On Jan. 17, Shipley investigated a report that Tsingine and a man were pushing each other and had left clothes in the middle of the street.

“I could not remember her if you had asked me the same day at the same time. I didn’t know who she was. To my understanding, I just, I didn’t know who she was … there was nothing that she had done before in the past that stood out in my mind,” he told investigators, noting that he makes hundreds of contacts throughout a single year.

Protesters demanding action in Loreal Tsingine death disrupt Mesa pastor's police-community forum

When asked by Mesa investigators if he believed he was truthful with DPS investigators, Shipley replied, “Yes sir.”

“From the start of my career and the very beginning, I’ve always been upfront and honest … I’ve (had) my fair fill of hearing about how people think that I am a liar and how I falsified things and … it’s just not true,” he said.

Unauthorized, unsecured firearms in vehicle

Unauthorized firearms found in Officer Austin Shipley's patrol vehicle that he used while on duty. Seen unsecured on the passenger seat.

Photographs taken by DPS of the shooting scene reveal Shipley had inside his patrol vehicle two firearms, neither of which was authorized by the Winslow Police Department as on-duty weapons.

The guns — a .40-caliber Glock and a .45-caliber Kimber Pro — were in an unsecured “range bag” on the front passenger seat, records show.

Shipley said he had been approved to carry the weapons after testing them at a shooting range with a particular sergeant, but that sergeant did not remember, nor did he have documentation, to back up Shipley's claims. But the sergeant said he didn't have reason to doubt Shipley.

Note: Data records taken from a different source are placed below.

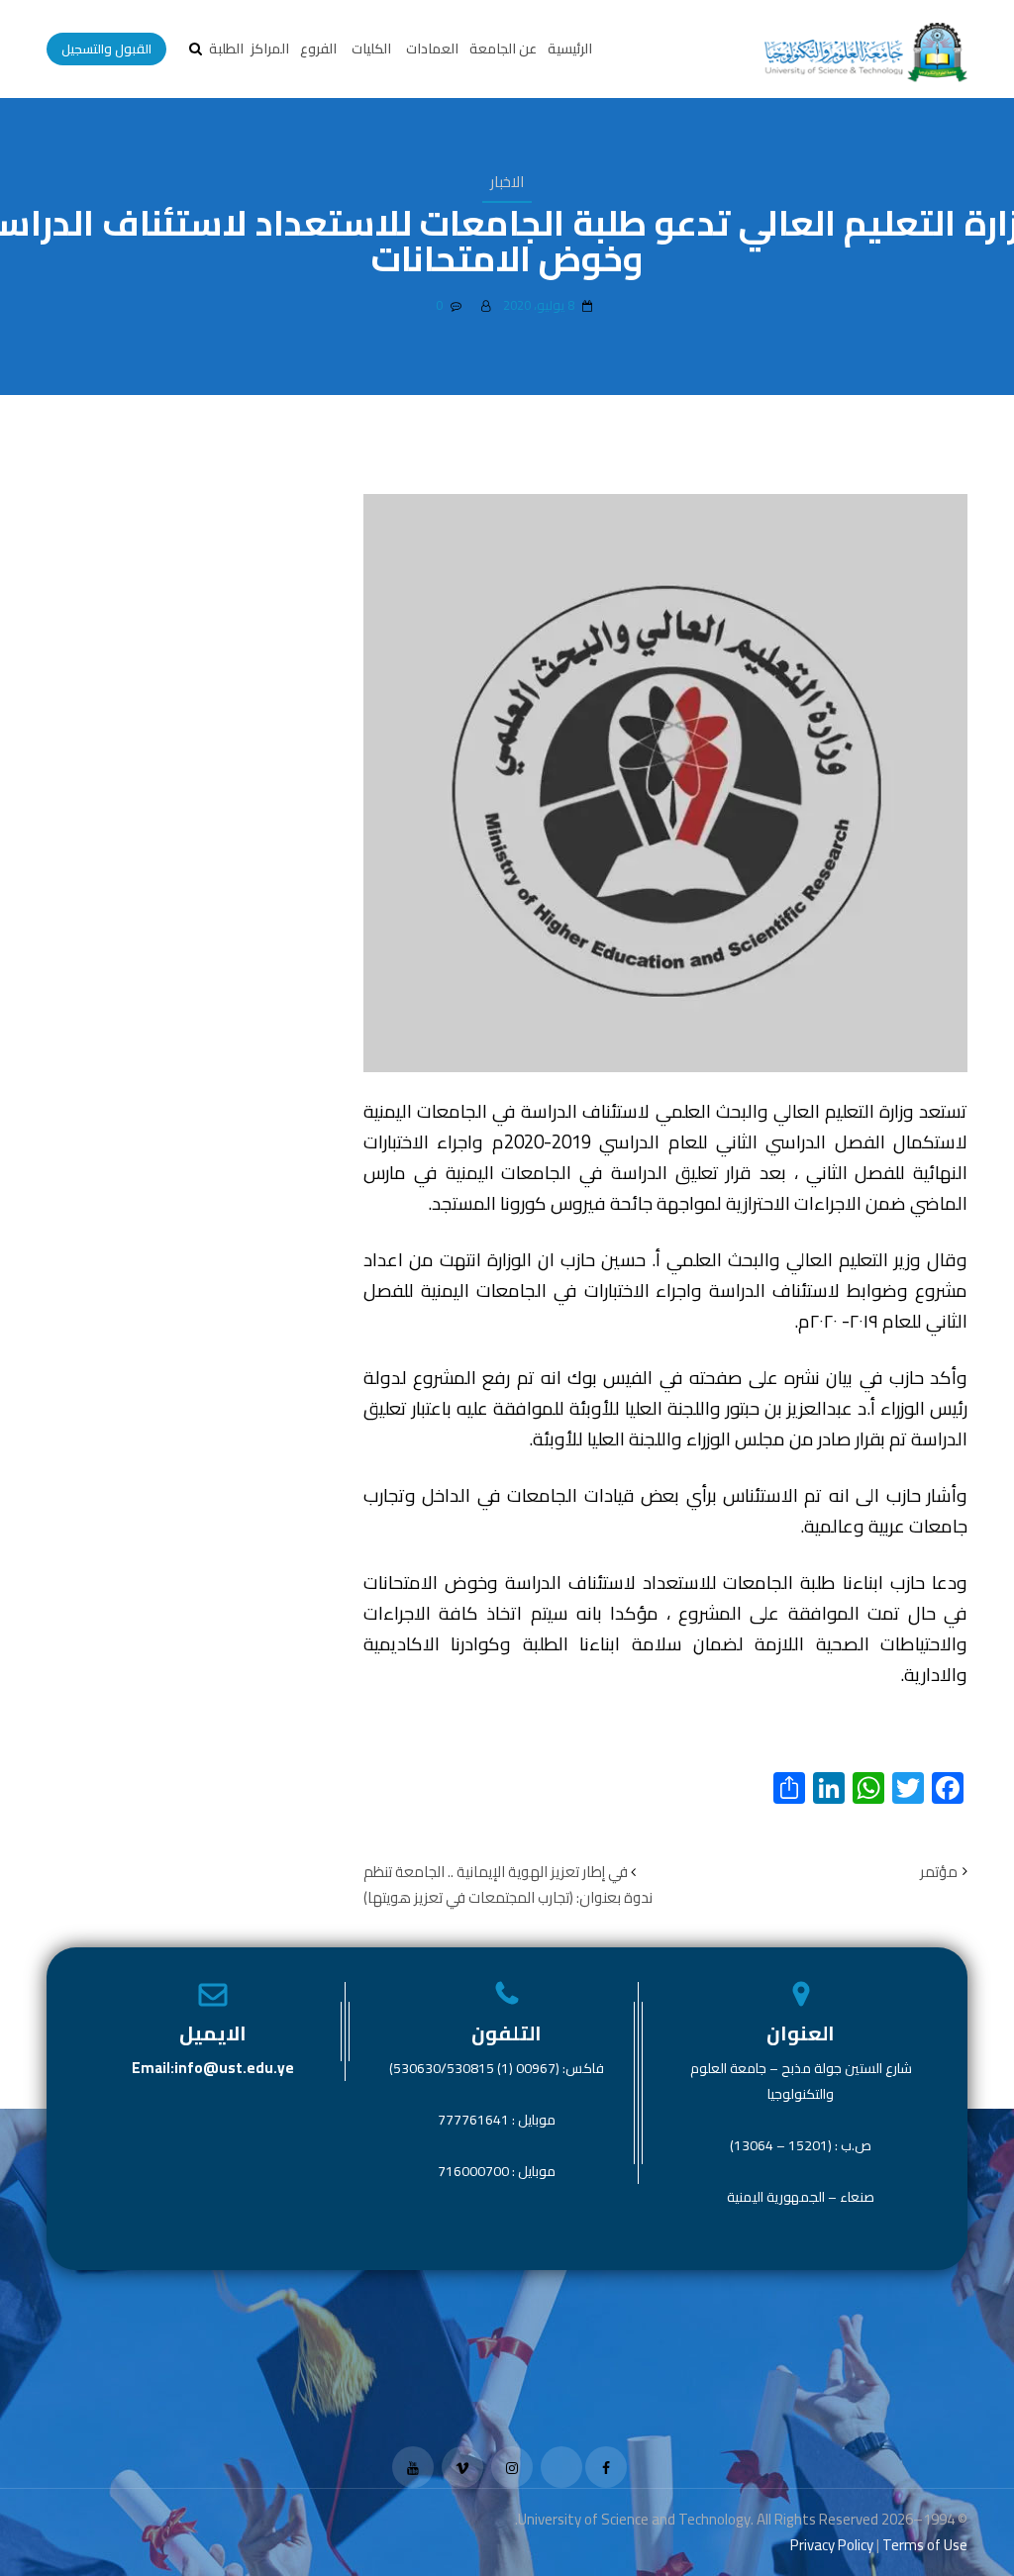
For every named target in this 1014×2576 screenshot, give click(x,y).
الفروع (318, 48)
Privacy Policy (831, 2544)
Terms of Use (924, 2544)
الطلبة (226, 48)
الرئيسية (570, 48)
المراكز (270, 48)
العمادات (432, 48)
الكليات (371, 48)
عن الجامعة (503, 48)
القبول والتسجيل (106, 48)
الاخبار (507, 181)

Shipley admitted to investigators that, since being placed on administrative leave, he has “nitpicked” the Winslow police’s policies and procedures and found that he was in violation of having more than one backup weapon at a time.

In the interview, investigators informed Shipley he had also violated the departmental policy on the modifications of firearms having to be completed by a qualified Rangemaster, by installing night sights and a stippling grip to the Glock 35.

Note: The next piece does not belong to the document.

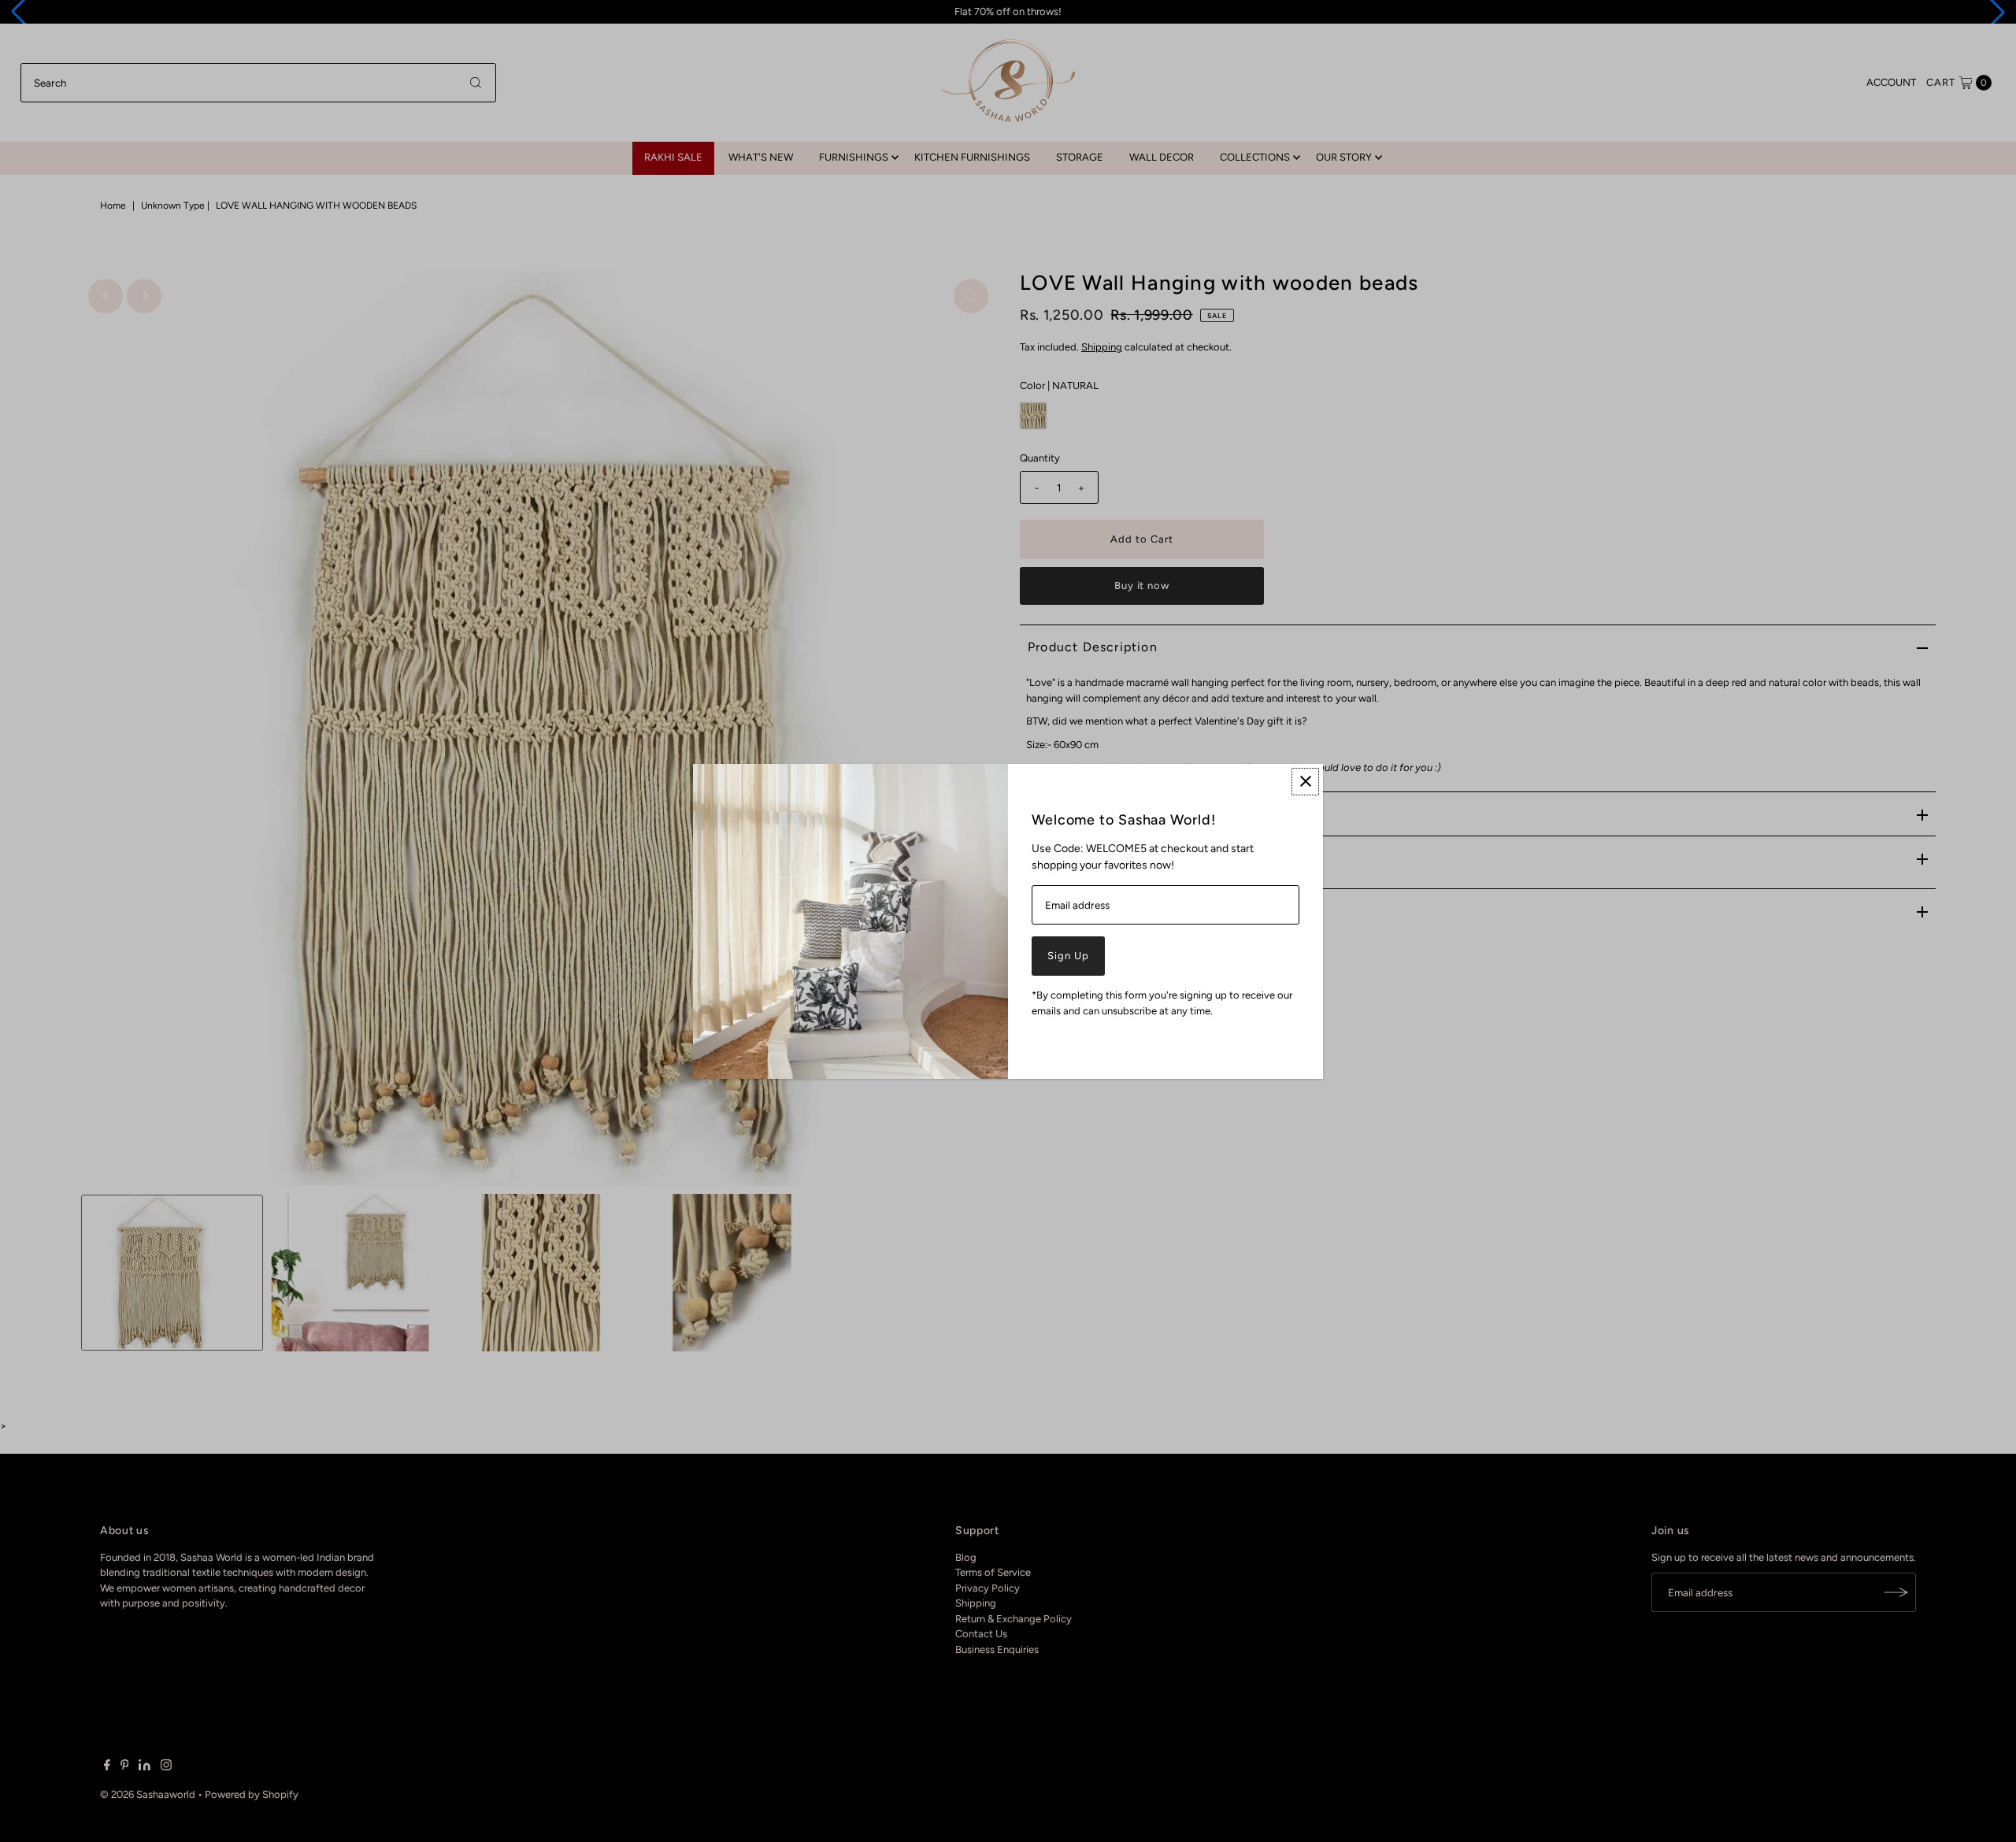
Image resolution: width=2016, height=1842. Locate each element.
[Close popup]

Shipley makes a final statement

An unauthorized firearm found in Officer Austin Shipley's patrol vehicle that he used while on duty.

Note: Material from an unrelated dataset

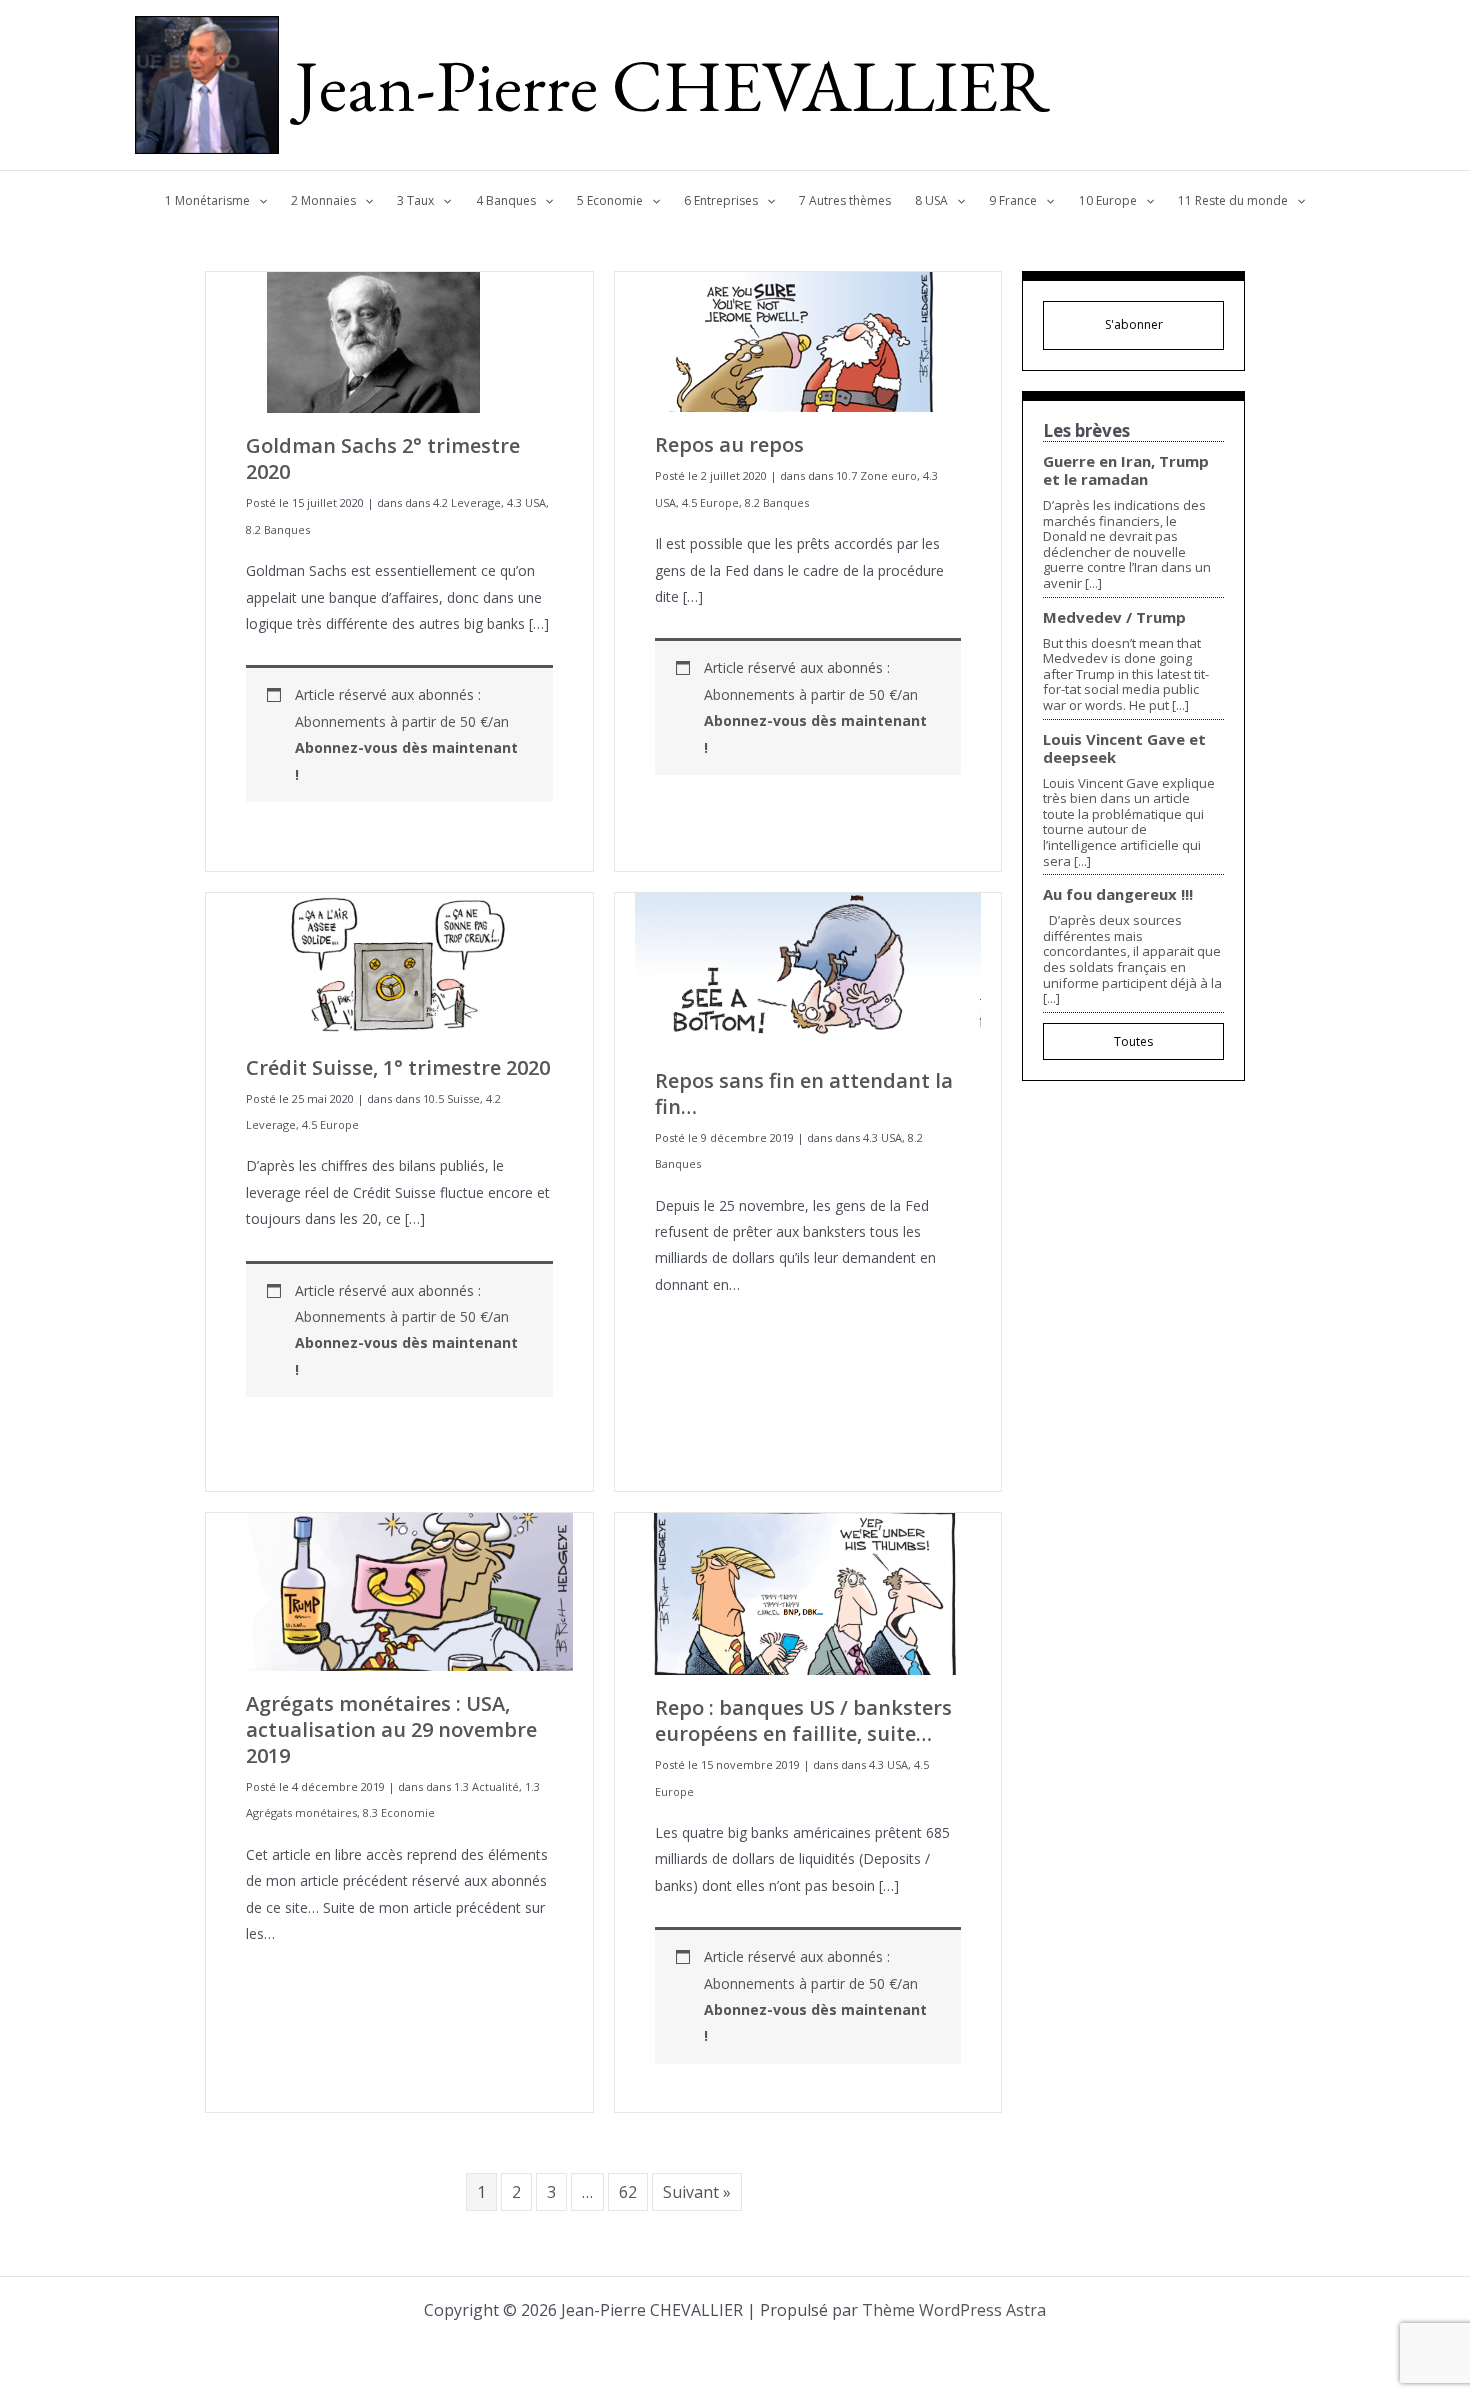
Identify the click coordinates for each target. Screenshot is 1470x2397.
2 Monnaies (323, 200)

At the close of the interview, Shipley sheds light into how his personal life has been affected by the shooting in a final statement to investigators.

“Putting everything in a nutshell, I get asked quite a bit by my wife if there’s anything I would’ve done differently that day,” he said. “My typical response is, ‘I wish I had called in sick sometimes.’ … None of this I ever wanted to happen.

“I know it’s part of the career choice that you have to say, ‘Are you willing to take a life? Are you able to take a life if you need to?’ And you say, ‘Yes.’ ”

Shipley goes on to say that while training prepares officers to assess threats, it doesn’t prepare them for what happens after a death on the job.

His final takeaway, he said, is that he has to learn from his errors to become a better officer.

“I know there’s always mistakes to be made and there’s always hindsight that’s looked at in the moment, or in the incident, but … I beat myself up quite a bit about that over more than a period of time.

“I just want to move on and try and just keep doing better,” he said.